ACTION ITEM | In the listing below, start your output at the line with "Viewport: 384px width, 249px height." and end it after the line with "Grab the text", copying every line exactly.

LISTED RECORDS |
+++

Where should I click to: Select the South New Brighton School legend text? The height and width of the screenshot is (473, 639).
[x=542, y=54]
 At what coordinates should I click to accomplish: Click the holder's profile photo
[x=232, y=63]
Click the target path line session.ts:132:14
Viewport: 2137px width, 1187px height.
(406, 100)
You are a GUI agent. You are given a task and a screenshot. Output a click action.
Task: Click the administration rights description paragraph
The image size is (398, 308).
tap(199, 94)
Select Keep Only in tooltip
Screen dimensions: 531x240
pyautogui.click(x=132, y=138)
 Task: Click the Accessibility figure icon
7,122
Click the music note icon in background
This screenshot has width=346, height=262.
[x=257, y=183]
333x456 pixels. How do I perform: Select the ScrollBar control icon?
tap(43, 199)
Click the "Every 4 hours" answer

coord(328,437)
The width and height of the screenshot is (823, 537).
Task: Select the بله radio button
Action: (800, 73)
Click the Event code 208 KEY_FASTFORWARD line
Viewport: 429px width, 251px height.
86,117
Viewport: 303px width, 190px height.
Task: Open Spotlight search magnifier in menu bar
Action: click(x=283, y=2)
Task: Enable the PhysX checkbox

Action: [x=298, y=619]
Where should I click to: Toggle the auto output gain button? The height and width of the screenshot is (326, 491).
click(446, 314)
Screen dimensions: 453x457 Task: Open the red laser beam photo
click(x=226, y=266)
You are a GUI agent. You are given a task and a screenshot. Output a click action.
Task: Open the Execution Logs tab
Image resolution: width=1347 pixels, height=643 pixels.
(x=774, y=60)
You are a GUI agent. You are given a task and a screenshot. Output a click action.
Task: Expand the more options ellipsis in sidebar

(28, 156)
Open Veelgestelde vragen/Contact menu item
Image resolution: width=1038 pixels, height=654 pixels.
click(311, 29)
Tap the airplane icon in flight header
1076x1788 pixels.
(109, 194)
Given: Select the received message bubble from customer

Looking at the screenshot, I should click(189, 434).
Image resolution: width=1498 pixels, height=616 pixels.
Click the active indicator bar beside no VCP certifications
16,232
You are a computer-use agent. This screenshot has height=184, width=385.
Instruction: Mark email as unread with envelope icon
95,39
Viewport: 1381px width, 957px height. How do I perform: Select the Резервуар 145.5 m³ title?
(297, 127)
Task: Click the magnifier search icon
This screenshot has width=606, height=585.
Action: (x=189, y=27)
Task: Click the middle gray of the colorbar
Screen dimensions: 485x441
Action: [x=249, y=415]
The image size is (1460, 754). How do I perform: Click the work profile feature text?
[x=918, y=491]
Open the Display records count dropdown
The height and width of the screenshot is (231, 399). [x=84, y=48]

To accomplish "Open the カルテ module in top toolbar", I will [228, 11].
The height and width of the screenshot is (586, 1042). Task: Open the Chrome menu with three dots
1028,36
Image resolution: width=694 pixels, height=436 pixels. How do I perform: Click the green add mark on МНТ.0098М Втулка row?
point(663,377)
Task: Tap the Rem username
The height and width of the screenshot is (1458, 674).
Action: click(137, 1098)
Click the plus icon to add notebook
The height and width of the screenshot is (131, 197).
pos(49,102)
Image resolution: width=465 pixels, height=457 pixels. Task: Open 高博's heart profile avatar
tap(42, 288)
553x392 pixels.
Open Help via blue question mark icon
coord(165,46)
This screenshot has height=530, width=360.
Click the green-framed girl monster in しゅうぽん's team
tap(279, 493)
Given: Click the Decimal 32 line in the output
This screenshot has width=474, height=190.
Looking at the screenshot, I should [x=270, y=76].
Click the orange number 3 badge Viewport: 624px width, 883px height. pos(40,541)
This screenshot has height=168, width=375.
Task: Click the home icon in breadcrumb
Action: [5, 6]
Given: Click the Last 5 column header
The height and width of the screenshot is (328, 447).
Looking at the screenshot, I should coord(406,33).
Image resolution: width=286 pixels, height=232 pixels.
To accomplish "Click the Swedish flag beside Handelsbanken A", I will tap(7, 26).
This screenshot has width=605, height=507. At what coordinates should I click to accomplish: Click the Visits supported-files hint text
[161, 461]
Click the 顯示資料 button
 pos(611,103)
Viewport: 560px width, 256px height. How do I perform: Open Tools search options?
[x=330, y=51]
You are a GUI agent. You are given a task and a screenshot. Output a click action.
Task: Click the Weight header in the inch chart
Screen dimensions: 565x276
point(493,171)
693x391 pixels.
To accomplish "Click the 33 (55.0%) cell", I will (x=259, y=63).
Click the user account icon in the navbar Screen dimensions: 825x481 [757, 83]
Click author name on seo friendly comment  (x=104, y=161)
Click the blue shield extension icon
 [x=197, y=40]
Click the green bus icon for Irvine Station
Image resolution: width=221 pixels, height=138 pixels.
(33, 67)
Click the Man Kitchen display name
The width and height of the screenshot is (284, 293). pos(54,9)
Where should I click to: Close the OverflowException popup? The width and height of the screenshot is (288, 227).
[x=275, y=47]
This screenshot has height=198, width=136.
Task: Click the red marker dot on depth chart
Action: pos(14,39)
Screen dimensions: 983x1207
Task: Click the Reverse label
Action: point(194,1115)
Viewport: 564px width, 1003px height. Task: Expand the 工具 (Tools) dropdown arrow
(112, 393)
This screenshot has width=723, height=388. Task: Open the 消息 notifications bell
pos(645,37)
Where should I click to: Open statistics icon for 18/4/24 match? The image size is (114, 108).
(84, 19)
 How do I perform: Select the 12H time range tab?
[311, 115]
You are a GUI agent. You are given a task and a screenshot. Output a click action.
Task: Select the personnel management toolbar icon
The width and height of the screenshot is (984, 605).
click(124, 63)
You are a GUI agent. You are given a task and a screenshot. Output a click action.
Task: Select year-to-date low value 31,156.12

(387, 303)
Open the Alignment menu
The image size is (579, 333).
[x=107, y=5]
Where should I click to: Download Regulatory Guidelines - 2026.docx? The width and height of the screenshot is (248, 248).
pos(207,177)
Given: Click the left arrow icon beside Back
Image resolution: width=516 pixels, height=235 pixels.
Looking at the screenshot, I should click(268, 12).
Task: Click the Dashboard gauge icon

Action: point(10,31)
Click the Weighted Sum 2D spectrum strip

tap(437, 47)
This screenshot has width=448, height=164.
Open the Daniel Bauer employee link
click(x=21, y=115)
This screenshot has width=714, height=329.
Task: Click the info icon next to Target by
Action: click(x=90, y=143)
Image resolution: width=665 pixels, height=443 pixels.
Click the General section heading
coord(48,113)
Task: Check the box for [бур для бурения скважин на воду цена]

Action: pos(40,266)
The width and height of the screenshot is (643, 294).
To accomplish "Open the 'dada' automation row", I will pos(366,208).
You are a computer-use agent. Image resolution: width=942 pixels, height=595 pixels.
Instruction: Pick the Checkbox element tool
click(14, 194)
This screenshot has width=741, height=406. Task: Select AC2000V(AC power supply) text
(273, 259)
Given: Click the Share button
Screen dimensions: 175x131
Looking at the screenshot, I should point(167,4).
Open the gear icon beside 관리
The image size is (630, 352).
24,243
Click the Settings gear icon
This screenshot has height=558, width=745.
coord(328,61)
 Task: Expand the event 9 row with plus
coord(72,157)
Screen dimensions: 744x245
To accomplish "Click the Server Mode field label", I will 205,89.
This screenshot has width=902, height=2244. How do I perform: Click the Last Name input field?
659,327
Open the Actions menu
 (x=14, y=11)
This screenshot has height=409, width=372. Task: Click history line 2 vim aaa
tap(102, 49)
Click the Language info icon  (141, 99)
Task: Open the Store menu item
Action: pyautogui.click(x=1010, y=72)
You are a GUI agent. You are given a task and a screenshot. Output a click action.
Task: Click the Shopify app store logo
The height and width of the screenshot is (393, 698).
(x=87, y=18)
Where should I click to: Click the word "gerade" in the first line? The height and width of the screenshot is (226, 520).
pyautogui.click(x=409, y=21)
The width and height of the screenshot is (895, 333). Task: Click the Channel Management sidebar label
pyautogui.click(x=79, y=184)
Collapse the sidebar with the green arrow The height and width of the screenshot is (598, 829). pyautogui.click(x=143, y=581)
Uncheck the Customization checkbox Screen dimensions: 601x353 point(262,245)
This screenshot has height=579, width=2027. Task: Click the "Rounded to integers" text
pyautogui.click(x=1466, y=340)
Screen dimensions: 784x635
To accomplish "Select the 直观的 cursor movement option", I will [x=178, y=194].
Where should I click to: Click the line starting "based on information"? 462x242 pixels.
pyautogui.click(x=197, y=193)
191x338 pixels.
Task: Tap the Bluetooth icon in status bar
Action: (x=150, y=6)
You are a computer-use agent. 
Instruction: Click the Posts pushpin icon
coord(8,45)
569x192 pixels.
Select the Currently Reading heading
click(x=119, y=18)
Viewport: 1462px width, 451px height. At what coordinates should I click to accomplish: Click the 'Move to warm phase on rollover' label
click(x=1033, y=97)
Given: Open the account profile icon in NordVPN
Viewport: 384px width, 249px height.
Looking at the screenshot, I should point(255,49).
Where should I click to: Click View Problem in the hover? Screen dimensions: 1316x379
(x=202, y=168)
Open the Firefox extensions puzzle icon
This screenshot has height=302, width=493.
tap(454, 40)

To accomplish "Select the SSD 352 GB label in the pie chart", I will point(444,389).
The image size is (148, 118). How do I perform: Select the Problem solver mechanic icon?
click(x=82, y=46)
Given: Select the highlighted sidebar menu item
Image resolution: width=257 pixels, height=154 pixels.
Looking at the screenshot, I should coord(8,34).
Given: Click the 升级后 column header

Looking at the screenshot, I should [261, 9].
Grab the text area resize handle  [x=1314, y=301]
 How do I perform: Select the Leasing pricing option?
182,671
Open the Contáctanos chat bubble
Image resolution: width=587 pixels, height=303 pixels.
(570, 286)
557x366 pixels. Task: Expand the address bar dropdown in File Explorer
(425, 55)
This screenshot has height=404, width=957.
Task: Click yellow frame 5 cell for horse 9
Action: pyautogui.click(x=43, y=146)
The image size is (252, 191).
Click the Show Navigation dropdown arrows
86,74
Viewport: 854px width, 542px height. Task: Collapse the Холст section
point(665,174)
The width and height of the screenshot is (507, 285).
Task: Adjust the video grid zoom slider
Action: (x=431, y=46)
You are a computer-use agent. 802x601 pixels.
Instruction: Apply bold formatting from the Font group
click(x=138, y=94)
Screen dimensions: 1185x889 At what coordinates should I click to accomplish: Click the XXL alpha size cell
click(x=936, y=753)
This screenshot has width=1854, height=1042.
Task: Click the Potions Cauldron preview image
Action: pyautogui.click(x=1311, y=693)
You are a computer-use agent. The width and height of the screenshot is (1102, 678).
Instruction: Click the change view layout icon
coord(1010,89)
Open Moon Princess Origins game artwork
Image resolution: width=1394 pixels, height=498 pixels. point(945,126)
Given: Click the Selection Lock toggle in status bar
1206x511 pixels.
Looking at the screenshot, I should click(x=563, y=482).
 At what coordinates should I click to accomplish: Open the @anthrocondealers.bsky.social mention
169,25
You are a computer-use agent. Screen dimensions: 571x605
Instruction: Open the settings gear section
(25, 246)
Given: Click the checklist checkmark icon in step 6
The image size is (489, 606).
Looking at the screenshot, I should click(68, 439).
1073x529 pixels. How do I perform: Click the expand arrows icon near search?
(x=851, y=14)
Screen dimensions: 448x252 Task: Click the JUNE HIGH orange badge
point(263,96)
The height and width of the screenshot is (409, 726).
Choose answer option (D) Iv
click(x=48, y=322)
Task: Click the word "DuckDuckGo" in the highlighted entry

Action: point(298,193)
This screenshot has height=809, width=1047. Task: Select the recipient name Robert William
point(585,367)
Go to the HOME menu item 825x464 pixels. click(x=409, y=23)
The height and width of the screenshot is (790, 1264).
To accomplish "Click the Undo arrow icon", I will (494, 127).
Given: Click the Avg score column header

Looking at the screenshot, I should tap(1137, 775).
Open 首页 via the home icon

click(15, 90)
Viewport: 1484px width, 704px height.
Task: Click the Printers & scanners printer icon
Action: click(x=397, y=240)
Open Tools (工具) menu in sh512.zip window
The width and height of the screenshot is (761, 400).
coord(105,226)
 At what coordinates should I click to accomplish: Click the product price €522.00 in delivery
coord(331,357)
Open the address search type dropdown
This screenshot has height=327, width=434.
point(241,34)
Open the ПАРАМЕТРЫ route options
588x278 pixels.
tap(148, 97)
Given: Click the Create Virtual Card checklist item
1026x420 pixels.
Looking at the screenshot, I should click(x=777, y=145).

+++

RESPONSE TO THE TASK |
Viewport: 384px width, 249px height.
Looking at the screenshot, I should point(255,49).
Where should I click to: Click View Problem in the hover? Screen dimensions: 1316x379
(x=202, y=168)
Open the Firefox extensions puzzle icon
This screenshot has height=302, width=493.
tap(454, 40)

To accomplish "Select the SSD 352 GB label in the pie chart", I will point(444,389).
The image size is (148, 118). How do I perform: Select the Problem solver mechanic icon?
click(x=82, y=46)
Given: Select the highlighted sidebar menu item
Image resolution: width=257 pixels, height=154 pixels.
Looking at the screenshot, I should coord(8,34).
Given: Click the 升级后 column header

Looking at the screenshot, I should [261, 9].
Grab the text area resize handle  [x=1314, y=301]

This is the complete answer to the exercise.